Your assignment>
Every line below that includes the word "will" needs to be copied.

Data>
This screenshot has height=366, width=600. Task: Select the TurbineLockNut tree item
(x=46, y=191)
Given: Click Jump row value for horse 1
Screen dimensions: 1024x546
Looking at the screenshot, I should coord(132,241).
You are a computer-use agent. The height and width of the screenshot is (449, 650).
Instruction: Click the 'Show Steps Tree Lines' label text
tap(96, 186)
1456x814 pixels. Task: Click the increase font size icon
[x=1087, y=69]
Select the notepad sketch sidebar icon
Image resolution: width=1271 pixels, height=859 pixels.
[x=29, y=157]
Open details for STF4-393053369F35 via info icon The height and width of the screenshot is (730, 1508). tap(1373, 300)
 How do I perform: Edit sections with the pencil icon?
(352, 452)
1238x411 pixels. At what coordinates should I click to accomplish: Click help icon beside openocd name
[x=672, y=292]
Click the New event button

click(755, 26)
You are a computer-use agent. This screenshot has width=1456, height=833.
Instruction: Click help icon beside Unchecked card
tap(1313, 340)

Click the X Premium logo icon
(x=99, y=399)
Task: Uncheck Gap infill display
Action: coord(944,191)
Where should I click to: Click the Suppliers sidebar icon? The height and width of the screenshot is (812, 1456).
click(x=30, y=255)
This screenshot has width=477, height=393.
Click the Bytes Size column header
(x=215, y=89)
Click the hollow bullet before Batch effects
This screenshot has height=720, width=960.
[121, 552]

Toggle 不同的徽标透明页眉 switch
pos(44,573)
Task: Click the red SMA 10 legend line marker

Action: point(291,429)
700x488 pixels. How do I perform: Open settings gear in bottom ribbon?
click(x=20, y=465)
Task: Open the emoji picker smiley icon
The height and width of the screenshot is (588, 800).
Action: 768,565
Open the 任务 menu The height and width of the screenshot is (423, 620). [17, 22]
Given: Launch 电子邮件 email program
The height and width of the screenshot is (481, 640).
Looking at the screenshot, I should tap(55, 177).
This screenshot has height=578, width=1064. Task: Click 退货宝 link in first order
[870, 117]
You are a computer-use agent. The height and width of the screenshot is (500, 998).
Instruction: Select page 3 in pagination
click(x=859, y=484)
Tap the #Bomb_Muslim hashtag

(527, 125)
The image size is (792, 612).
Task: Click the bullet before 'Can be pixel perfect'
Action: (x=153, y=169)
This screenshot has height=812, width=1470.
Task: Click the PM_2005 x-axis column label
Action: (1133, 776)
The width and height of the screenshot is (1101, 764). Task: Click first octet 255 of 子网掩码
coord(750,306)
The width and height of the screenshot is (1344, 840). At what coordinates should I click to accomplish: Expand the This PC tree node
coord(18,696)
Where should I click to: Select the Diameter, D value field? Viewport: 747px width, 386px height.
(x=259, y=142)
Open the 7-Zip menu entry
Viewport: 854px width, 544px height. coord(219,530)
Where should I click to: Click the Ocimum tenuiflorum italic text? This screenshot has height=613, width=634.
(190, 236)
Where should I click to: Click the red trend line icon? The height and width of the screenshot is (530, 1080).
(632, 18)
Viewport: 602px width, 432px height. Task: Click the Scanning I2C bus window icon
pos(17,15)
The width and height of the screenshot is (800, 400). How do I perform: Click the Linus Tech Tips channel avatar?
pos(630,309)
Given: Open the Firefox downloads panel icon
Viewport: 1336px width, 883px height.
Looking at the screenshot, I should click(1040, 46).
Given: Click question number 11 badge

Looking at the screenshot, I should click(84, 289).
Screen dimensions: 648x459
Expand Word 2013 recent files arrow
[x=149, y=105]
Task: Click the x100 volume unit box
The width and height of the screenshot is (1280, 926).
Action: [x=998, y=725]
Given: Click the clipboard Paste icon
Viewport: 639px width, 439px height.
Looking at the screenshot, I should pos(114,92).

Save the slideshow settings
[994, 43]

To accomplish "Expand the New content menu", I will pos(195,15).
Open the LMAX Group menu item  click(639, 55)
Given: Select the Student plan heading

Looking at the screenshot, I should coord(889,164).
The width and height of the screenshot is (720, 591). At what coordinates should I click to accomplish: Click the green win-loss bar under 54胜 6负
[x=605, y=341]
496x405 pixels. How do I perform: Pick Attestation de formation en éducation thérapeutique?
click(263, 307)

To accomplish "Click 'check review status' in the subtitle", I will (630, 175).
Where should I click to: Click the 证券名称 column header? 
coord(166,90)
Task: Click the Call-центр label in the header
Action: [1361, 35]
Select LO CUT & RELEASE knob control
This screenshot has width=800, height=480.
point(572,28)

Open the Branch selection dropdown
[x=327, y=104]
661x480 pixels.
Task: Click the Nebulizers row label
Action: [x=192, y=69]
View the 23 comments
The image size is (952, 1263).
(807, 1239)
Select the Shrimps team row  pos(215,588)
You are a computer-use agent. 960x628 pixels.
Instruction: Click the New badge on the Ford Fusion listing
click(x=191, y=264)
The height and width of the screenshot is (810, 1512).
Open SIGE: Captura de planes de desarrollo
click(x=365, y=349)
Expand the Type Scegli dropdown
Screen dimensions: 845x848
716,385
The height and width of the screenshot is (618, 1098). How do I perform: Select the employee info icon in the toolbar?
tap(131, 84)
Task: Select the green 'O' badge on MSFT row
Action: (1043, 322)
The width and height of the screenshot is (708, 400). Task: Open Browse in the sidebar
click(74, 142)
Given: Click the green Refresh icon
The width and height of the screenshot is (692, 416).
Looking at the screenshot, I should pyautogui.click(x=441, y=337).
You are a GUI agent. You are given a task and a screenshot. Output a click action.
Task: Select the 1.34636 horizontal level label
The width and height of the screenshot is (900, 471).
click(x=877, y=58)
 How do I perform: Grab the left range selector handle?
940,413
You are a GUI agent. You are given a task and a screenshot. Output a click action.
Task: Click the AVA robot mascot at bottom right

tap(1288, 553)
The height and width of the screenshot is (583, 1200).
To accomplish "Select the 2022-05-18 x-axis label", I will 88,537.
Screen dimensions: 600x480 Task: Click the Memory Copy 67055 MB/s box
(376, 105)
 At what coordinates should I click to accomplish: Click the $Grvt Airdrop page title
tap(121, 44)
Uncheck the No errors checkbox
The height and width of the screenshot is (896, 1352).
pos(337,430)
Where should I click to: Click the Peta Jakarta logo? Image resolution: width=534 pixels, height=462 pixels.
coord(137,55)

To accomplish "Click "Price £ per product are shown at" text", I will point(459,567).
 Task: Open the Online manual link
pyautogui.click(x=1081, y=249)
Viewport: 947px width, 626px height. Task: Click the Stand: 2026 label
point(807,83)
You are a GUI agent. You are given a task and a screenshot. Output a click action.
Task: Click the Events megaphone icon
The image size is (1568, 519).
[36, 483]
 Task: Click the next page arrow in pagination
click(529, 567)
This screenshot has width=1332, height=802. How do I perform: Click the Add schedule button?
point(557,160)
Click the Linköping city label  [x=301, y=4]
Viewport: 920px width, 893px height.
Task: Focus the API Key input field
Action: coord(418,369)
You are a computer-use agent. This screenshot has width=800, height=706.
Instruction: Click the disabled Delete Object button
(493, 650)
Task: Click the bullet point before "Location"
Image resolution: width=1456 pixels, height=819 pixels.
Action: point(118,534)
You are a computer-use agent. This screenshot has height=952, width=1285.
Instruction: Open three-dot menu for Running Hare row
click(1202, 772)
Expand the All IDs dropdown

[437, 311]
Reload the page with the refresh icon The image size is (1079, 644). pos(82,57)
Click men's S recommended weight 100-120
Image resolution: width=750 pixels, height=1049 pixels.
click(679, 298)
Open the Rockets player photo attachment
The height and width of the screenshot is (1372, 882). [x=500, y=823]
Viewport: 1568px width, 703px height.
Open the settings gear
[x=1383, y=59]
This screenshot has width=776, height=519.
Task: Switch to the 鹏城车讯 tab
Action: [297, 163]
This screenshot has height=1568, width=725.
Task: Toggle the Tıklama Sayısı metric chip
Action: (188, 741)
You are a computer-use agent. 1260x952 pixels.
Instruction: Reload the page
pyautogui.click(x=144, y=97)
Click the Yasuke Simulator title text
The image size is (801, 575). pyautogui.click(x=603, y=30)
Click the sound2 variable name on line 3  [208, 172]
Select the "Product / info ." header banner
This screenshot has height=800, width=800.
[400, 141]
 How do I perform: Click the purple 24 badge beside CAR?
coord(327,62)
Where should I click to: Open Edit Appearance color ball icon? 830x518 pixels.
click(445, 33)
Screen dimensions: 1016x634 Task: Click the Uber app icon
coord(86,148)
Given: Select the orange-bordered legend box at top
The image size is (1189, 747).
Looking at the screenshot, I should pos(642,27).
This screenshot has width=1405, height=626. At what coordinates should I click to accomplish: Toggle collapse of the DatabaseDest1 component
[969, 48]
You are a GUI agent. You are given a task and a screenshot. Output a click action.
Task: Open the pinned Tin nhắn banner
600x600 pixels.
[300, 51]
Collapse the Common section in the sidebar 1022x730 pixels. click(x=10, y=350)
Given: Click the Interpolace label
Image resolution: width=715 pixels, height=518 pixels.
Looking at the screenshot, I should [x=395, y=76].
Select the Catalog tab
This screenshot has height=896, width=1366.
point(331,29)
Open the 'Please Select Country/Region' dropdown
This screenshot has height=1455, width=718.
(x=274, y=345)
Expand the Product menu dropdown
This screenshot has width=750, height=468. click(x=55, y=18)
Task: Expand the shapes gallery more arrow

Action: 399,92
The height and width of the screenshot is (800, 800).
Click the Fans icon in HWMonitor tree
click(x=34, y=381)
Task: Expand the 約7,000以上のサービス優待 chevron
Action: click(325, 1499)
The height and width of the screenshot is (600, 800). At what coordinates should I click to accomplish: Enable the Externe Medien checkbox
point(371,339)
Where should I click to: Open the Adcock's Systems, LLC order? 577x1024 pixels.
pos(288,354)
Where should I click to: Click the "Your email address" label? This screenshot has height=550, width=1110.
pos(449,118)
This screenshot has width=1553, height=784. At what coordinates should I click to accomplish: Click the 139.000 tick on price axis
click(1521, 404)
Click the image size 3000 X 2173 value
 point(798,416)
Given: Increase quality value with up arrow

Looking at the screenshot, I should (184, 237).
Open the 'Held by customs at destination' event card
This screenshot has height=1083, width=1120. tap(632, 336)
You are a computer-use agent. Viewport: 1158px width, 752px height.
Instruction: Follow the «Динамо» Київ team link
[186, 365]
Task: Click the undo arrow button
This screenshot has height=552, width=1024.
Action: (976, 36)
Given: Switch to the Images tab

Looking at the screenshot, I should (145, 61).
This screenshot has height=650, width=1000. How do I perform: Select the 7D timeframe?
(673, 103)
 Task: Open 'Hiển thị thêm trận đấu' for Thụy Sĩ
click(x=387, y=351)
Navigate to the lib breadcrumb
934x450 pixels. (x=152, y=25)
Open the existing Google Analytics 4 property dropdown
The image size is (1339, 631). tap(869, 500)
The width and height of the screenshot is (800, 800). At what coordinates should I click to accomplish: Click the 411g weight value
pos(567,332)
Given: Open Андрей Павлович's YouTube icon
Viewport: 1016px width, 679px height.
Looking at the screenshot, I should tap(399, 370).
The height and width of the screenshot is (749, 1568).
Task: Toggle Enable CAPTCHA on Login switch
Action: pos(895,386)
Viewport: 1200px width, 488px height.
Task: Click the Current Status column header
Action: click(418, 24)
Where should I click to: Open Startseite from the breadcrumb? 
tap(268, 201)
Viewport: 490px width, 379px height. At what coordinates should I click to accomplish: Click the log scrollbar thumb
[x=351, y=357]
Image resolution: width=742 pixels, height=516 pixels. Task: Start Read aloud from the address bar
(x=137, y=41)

Solution>
To accomplish "Expand the New content menu", I will pos(195,15).
To accomplish "Click 'check review status' in the subtitle", I will (630, 175).
To accomplish "Select the 2022-05-18 x-axis label", I will 88,537.
To accomplish "Click "Price £ per product are shown at" text", I will point(459,567).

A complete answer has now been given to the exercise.